Search Results for: winter walk

Looking for Mammal Prints and A New Bird

We have had our eye out for critter prints but the only one we have seen that has been clear enough to really recognize is this dog print along our walking trail. We are not giving up though, the winter is still young.

From the Handbook of Nature Study, page 254:“The dog’s feet are much more heavily padded than those of the cat, because in running he must not stop to save his feet. Hounds often return from a chase with bleeding feet, despite the heavy pads, but the wounds are usually cuts between the toes. The claws are heavy and are not retractile; thus, they afford a protection to the feet when running, and they are also used for digging out game which burrows into the ground. They are not used for grasping prey like those of the cat and are used only incidentally in fighting, while the cat’s claws are the most important weapons in her armory.”
The
Handbook of Nature Study has many suggestions for observations of dogs. The section starts on page 254 and ends on page 260.

The most exciting news is that our birdfeeders have been very busy. We even identified a new bird. It was the Cassin’s finch. It looks very much like the purple finch but the coloring on the head is much more pronounced. I also found a great new bird identification site that not only is an online field guide, it also has a button to hear the bird songs online. Eureka! I have wanted to start to learn to identify birds by their songs so this is perfect.

Whatbird.com

Click on the image to make it larger!


Have you ever seen a guard llama? We were out on a new section of our local walking trail and this is the scene that we observed. My son told me that he had seen on a nature show that a llama will actually guard a herd of sheep. I had never heard of this before so I had to come home and research it. He was right! Here is an article that I found on this subject.
Guard Llamas
You learn something new every day.

There is no information in the Handbook of Nature Study on llamas…not surprised at that. There is a section starting on page 270 that talks about sheep.
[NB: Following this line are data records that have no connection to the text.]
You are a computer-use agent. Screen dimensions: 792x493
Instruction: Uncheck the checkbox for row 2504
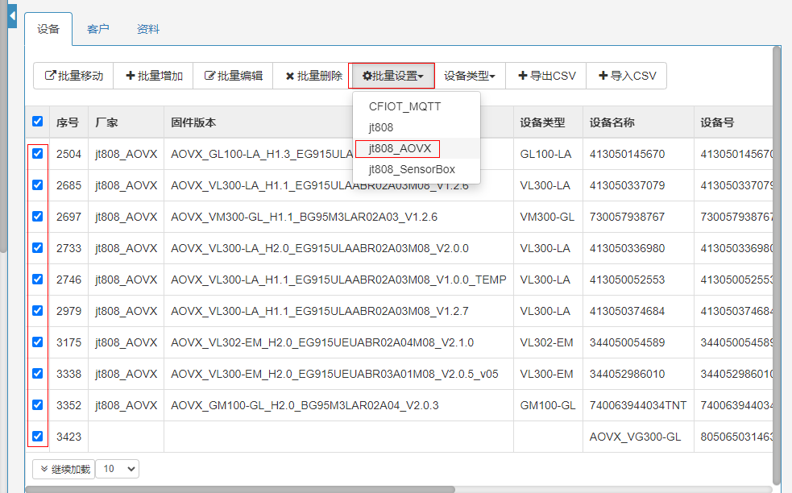[37, 153]
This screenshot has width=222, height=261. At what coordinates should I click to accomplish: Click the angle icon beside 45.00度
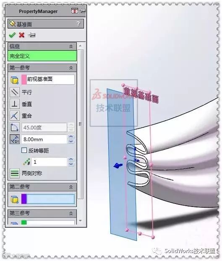point(15,127)
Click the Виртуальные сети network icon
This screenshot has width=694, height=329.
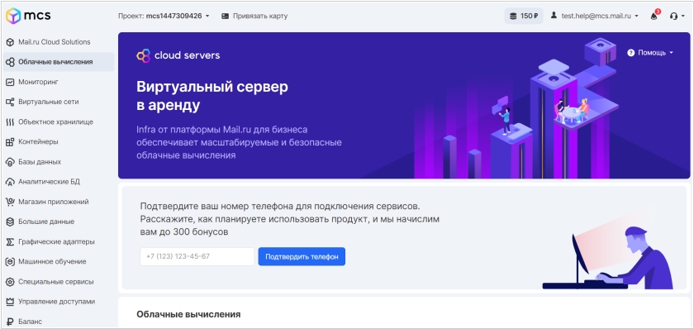point(10,102)
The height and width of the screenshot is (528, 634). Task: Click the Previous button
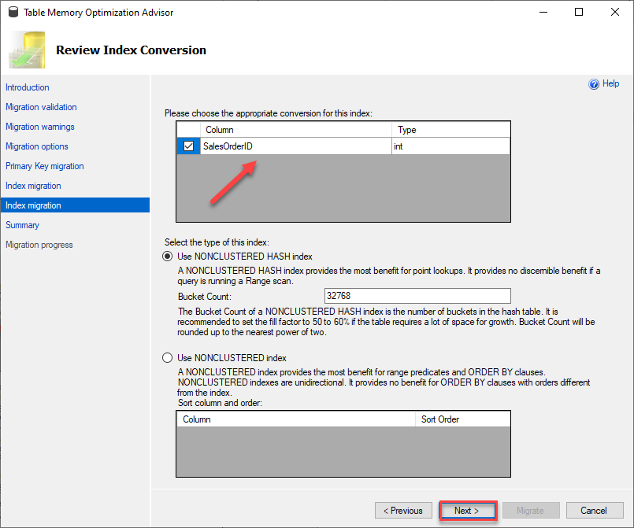pyautogui.click(x=403, y=511)
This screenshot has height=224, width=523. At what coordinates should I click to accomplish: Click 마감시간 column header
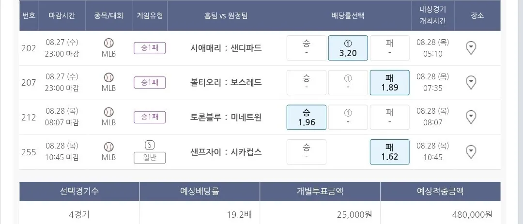[62, 15]
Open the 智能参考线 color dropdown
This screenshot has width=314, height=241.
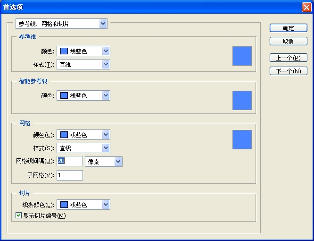(83, 96)
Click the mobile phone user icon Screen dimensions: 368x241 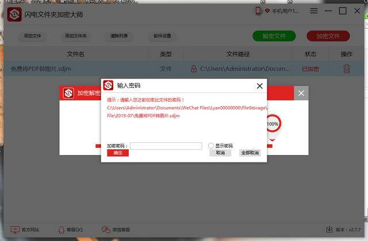coord(258,11)
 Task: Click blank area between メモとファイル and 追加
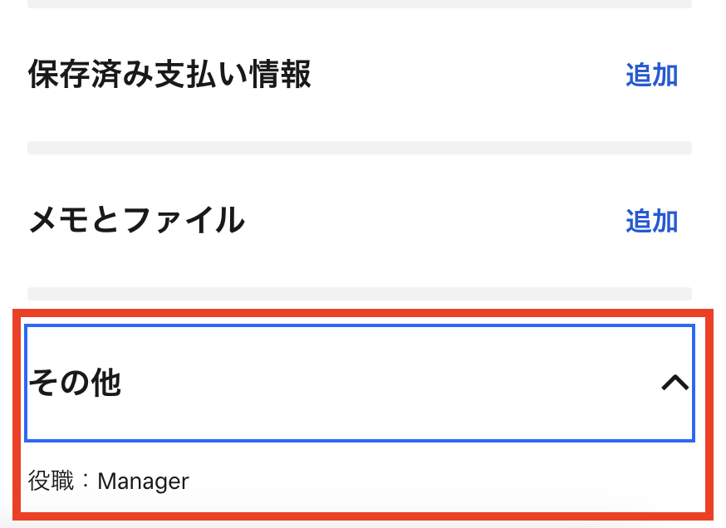tap(432, 221)
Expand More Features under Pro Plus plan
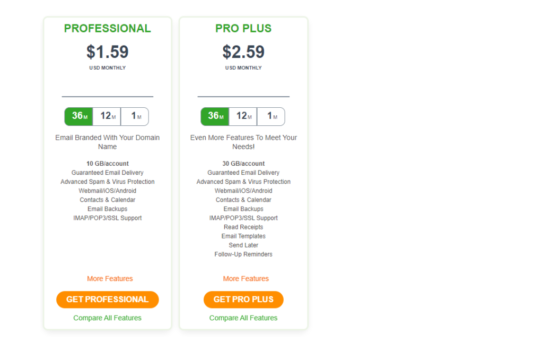The image size is (543, 342). [x=246, y=278]
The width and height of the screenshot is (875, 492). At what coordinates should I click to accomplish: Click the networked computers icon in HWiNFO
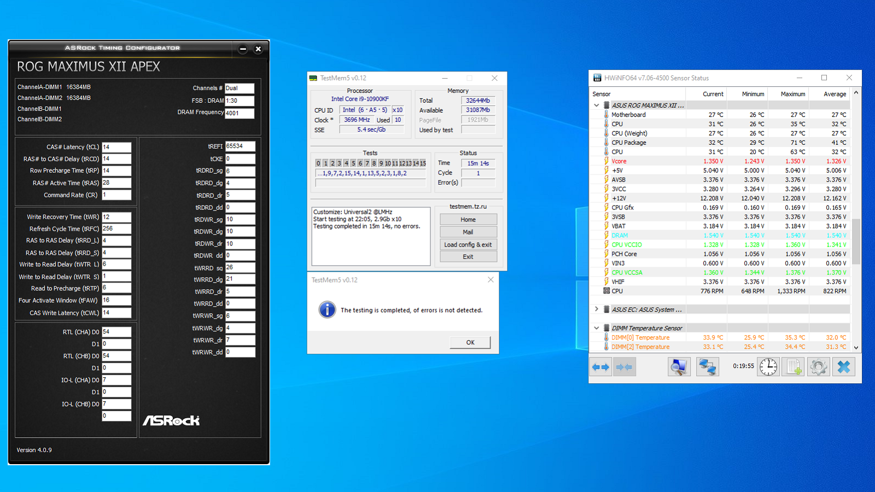pos(707,367)
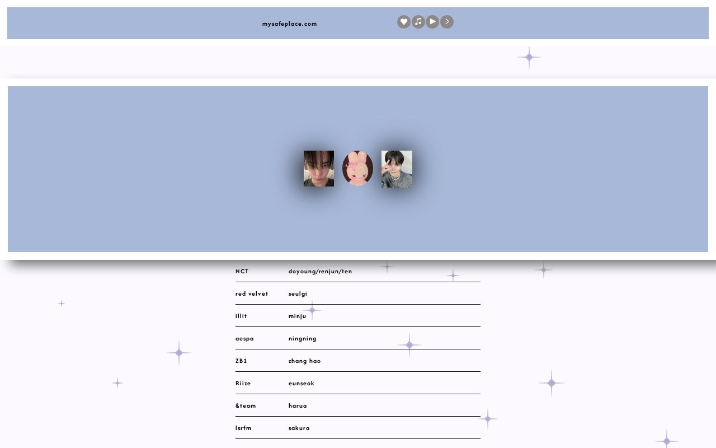The width and height of the screenshot is (716, 448).
Task: Click the harua name
Action: click(298, 405)
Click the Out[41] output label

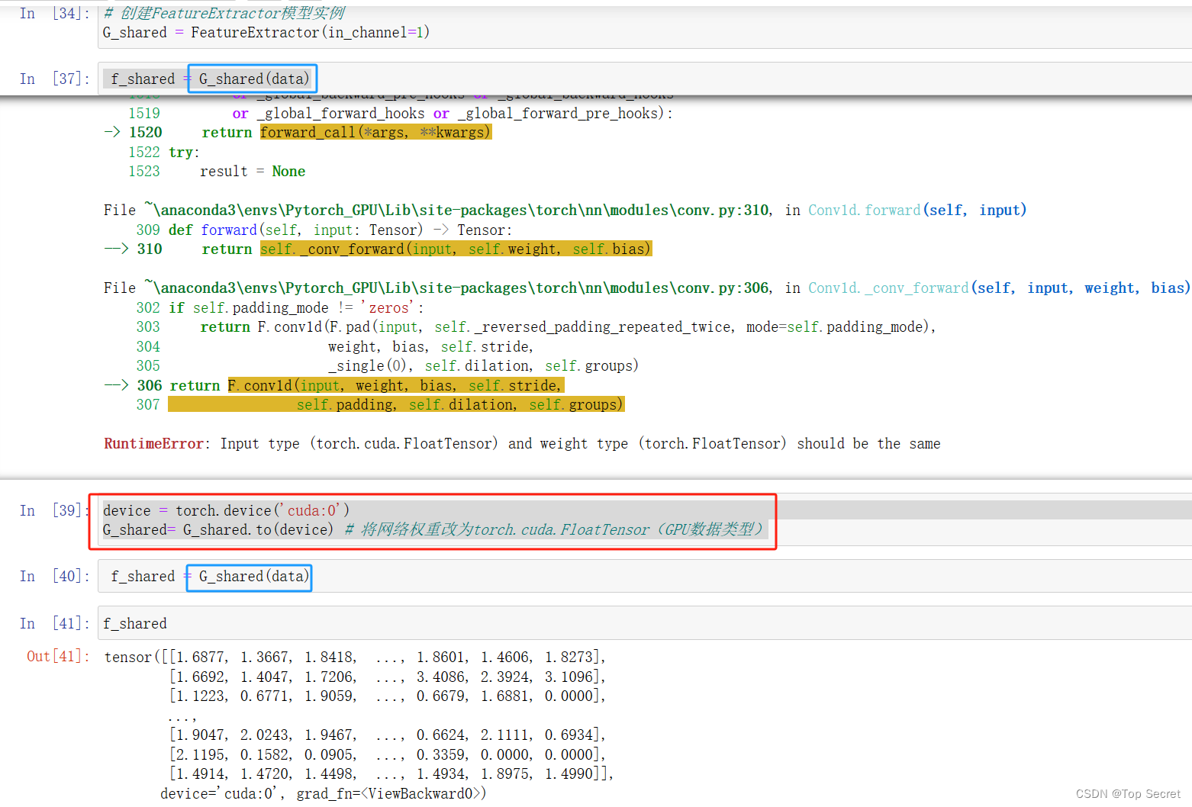56,656
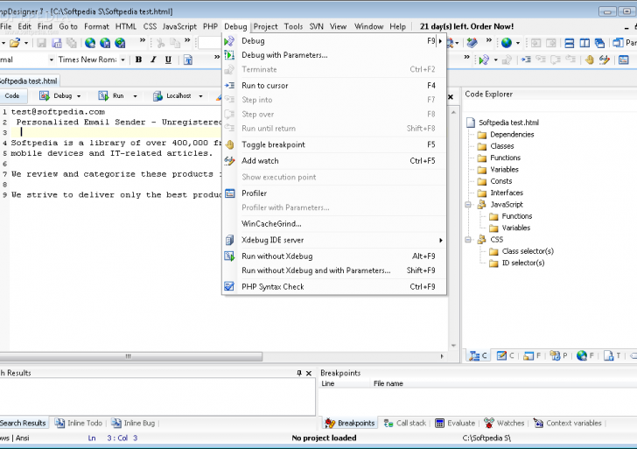Click the Italic formatting icon

pos(154,60)
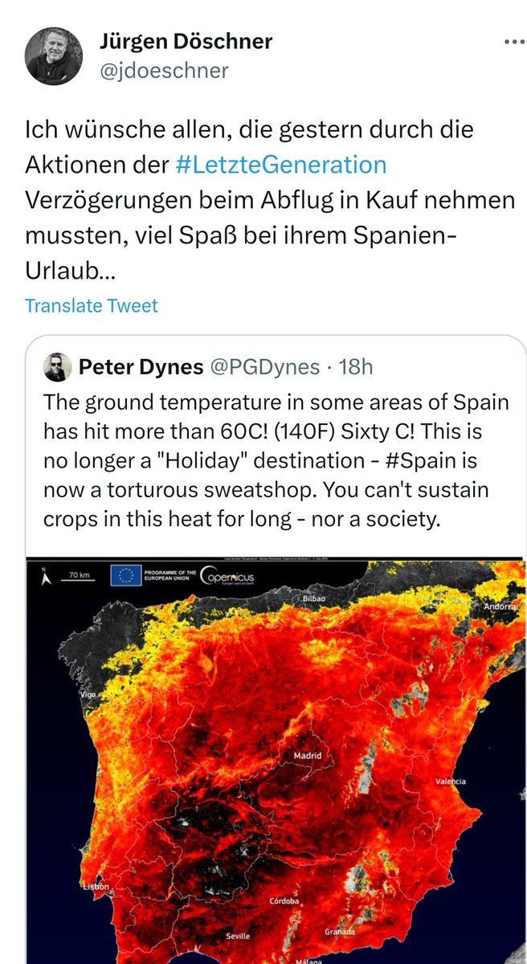Click Peter Dynes name in quoted tweet

tap(141, 368)
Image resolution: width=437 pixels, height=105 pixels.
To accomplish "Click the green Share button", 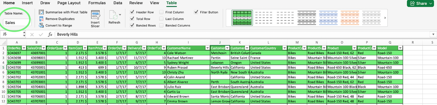I will [x=420, y=3].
From page 273:“The dog is the ancient enemy of sheep: and even now, after hundreds of years of domestication, some of our dogs will revert to savagery and chase and kill sheep…..The collie, or sheep dog, has been bred so many years as the special caretaker of sheep, that a beautiful relationship has been established between these dogs and their flocks.”
Well, that sort of catches you up with our nature study for the past week or two. We are still busy catching up on our drawings in our nature journals for animals we have seen. It is a really good activity for these long, cold afternoons.